Sy-Tuyen Ho, Tuan Van Vo, Somayeh Ebrahimkhani et al.

While ViTs have achieved across machine learning tasks, deploying them in real-world scenarios faces a critical challenge: generalizing under OoD shifts. A crucial research gap exists in understanding how to design ViT architectures, both manually and automatically, for better OoD generalization. To this end, we introduce OoD-ViT-NAS, the first systematic benchmark for ViTs NAS focused on OoD generalization. This benchmark includes 3000 ViT architectures of varying computational budgets evaluated on 8 common OoD datasets. Using this benchmark, we analyze factors contributing to OoD generalization. Our findings reveal key insights. First, ViT architecture designs significantly affect OoD generalization. Second, ID accuracy is often a poor indicator of OoD accuracy, highlighting the risk of optimizing ViT architectures solely for ID performance. Third, we perform the first study of NAS for ViTs OoD robustness, analyzing 9 Training-free NAS methods.
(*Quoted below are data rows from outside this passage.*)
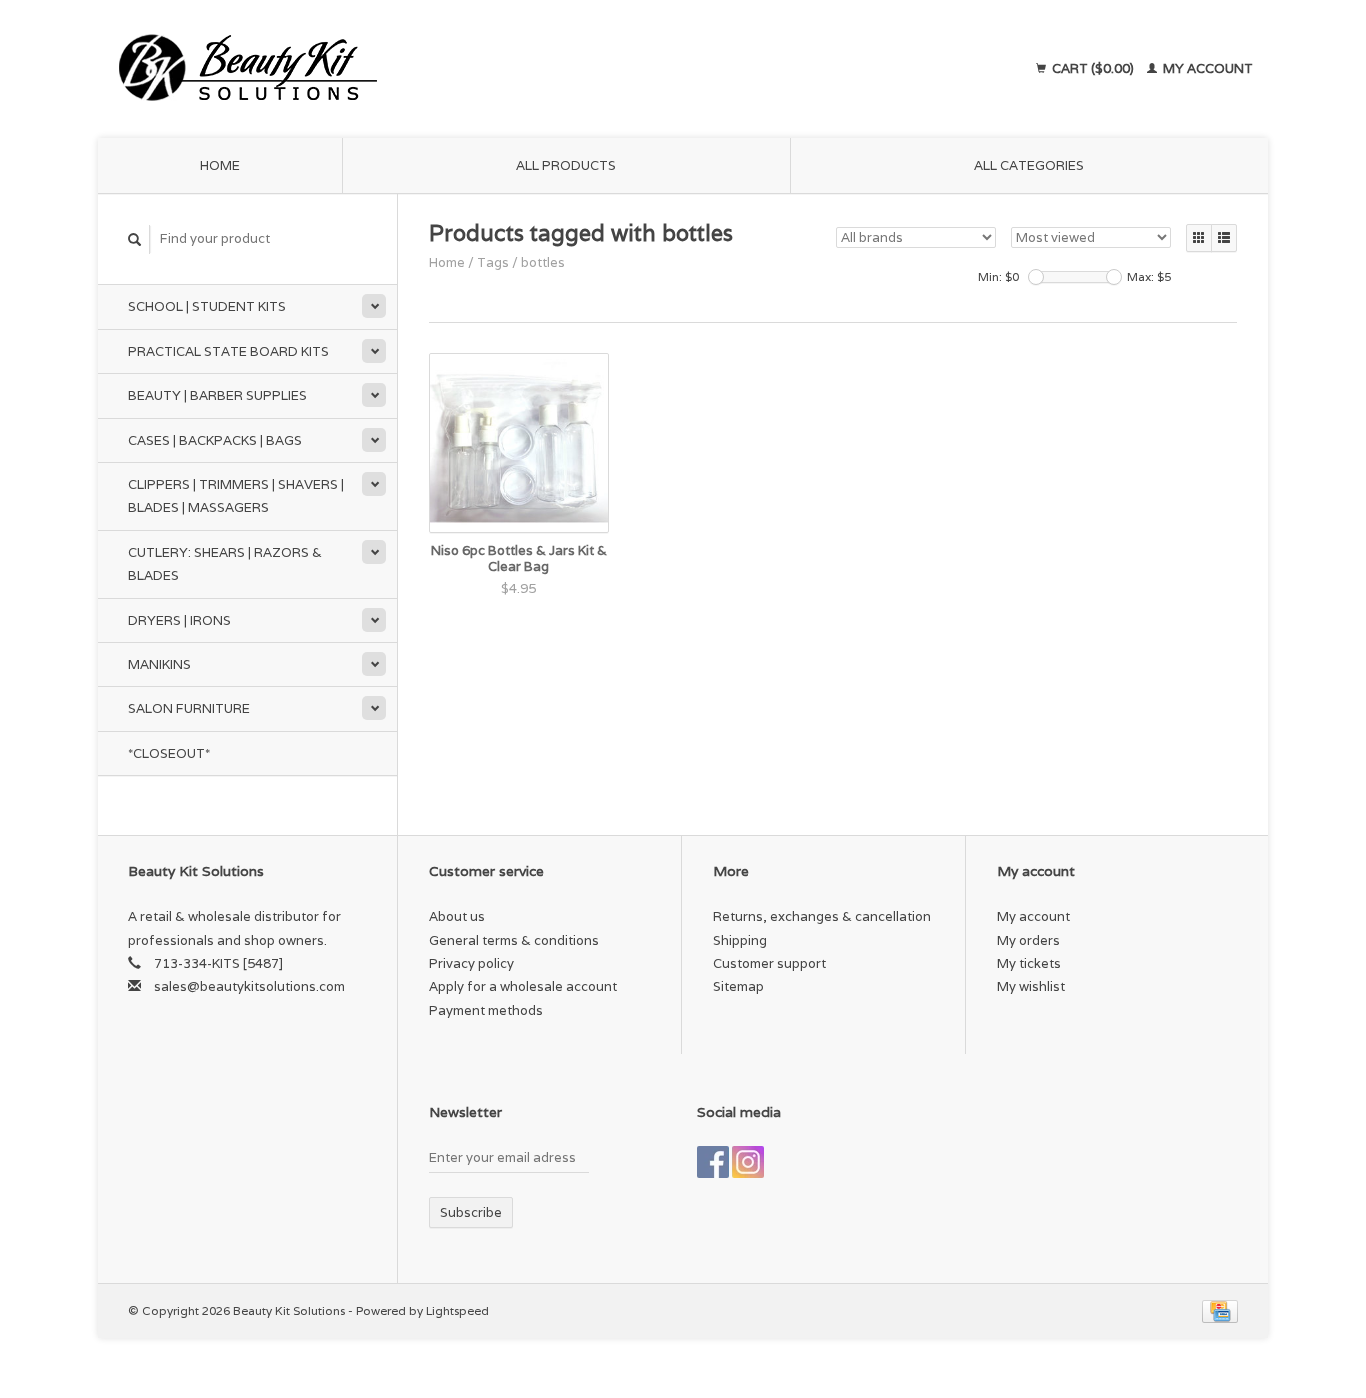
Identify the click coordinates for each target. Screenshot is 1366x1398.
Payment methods (486, 1010)
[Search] (135, 239)
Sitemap (738, 986)
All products (566, 165)
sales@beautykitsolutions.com (249, 986)
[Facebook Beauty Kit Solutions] (713, 1162)
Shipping (740, 940)
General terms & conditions (514, 940)
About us (457, 916)
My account (1206, 68)
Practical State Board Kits (228, 351)
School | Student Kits (207, 306)
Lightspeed (457, 1310)
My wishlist (1031, 986)
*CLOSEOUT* (169, 753)
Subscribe (471, 1212)
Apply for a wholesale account (523, 986)
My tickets (1029, 963)
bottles (543, 262)
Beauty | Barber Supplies (217, 395)
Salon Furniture (189, 708)
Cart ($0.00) (1093, 68)
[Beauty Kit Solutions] (429, 69)
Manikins (159, 664)
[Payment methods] (1220, 1310)
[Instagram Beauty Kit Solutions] (748, 1162)
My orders (1028, 940)
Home (220, 165)
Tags (493, 262)
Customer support (769, 963)
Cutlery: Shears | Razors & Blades (225, 564)
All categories (1029, 165)
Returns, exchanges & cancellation (822, 916)
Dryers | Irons (179, 620)
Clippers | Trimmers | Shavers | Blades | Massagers (236, 496)
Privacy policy (471, 963)
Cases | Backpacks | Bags (215, 440)
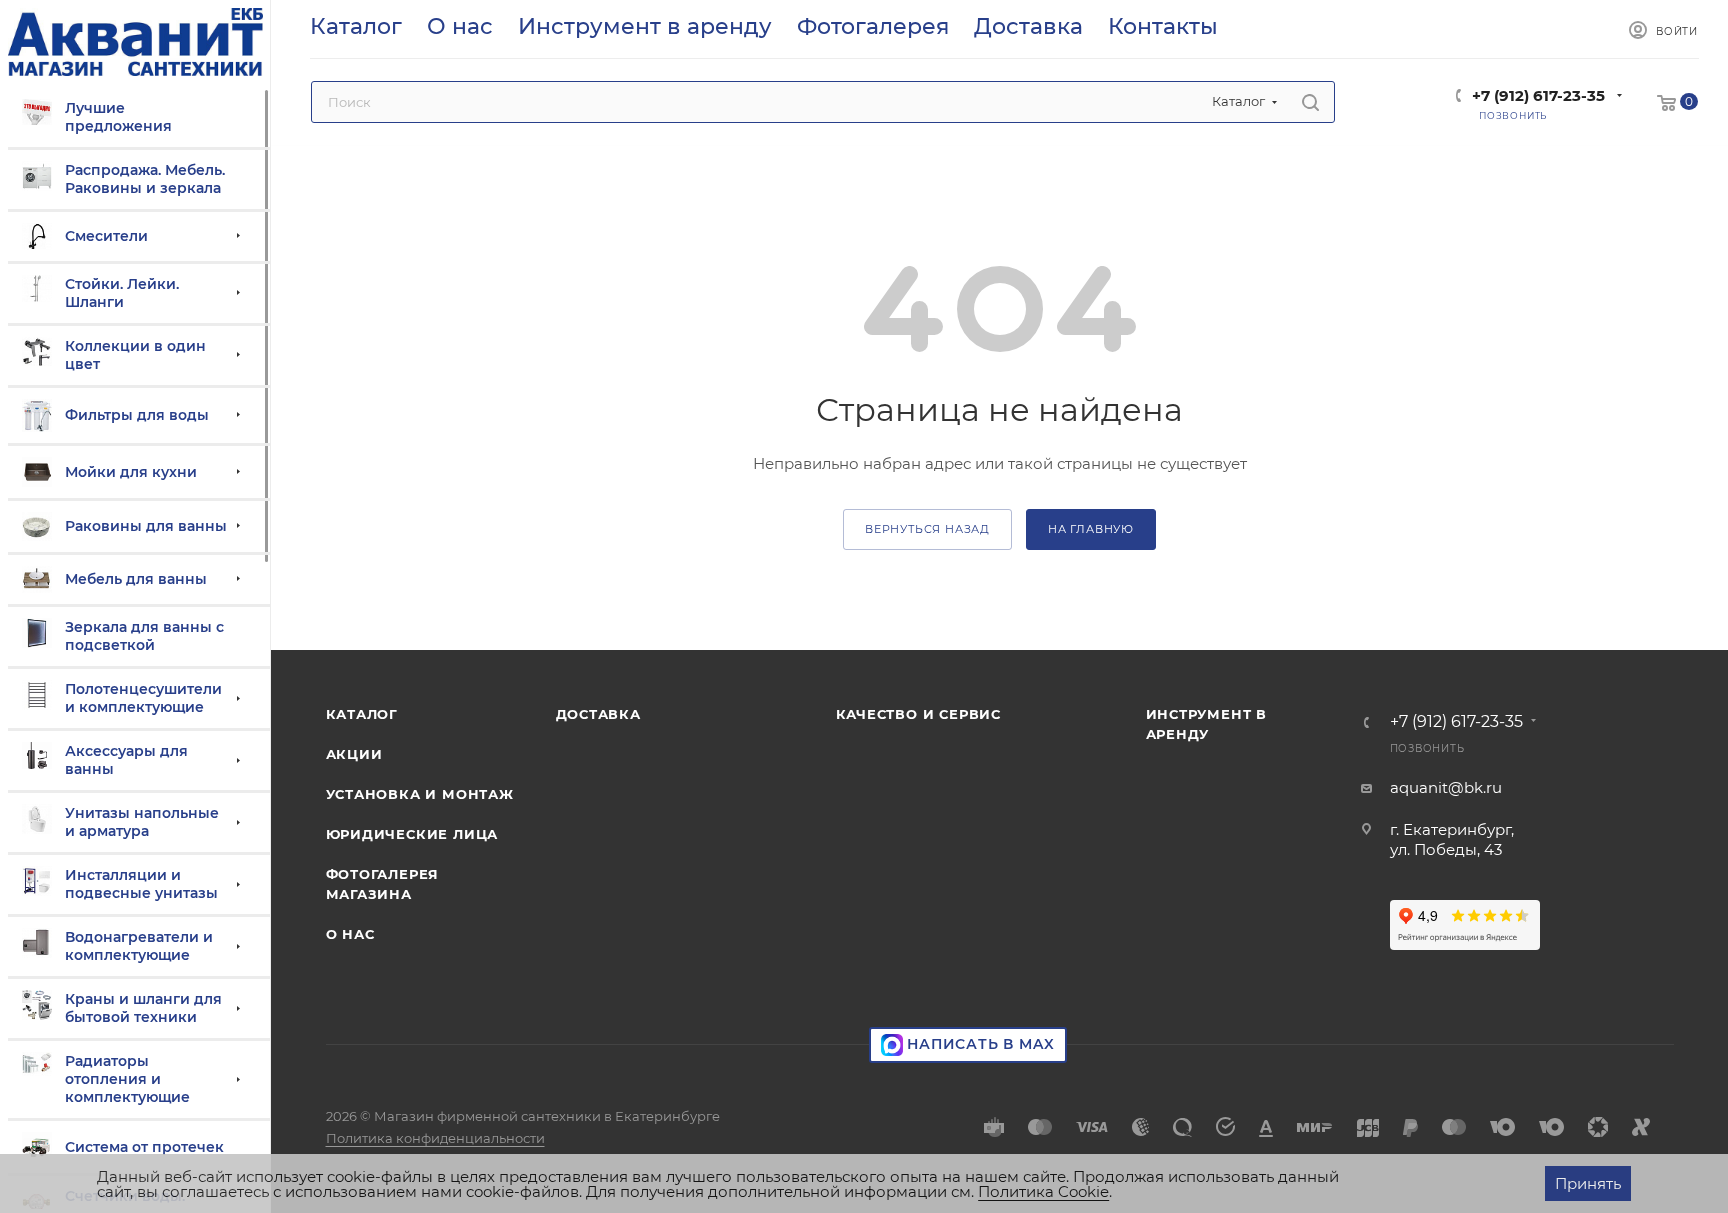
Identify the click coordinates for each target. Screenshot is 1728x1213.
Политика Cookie (1043, 1191)
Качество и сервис (919, 714)
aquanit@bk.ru (1446, 787)
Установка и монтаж (420, 794)
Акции (354, 754)
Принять (1588, 1183)
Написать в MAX (979, 1044)
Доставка (598, 714)
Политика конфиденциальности (435, 1138)
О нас (350, 934)
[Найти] (1310, 102)
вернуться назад (927, 529)
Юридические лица (412, 834)
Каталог (362, 714)
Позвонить (1427, 748)
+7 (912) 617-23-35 (1538, 95)
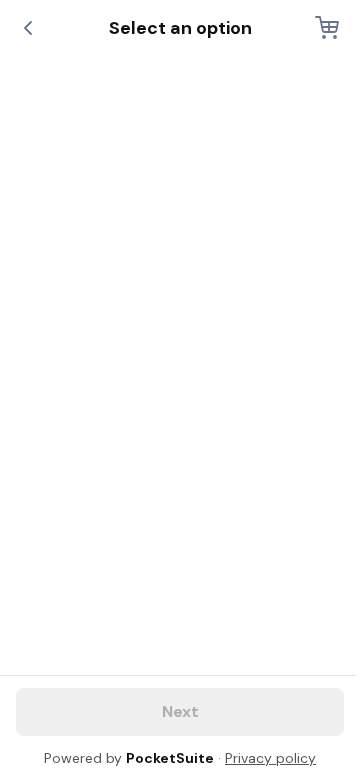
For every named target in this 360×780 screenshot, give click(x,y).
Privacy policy (270, 758)
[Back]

We find that existing Training-free NAS methods are largely ineffective in predicting OoD accuracy despite excelling at ID accuracy. Simple proxies like Param or Flop surprisingly outperform complex Training-free NAS methods in predicting OoD accuracy. Finally, we study how ViT architectural attributes impact OoD generalization and discover that increasing embedding dimensions generally enhances performance. Our benchmark shows that ViT architectures exhibit a wide range of OoD accuracy, with up to 11.85% improvement for some OoD shifts. This underscores the importance of studying ViT architecture design for OoD. We believe OoD-ViT-NAS can catalyze further research into how ViT designs influence OoD generalization.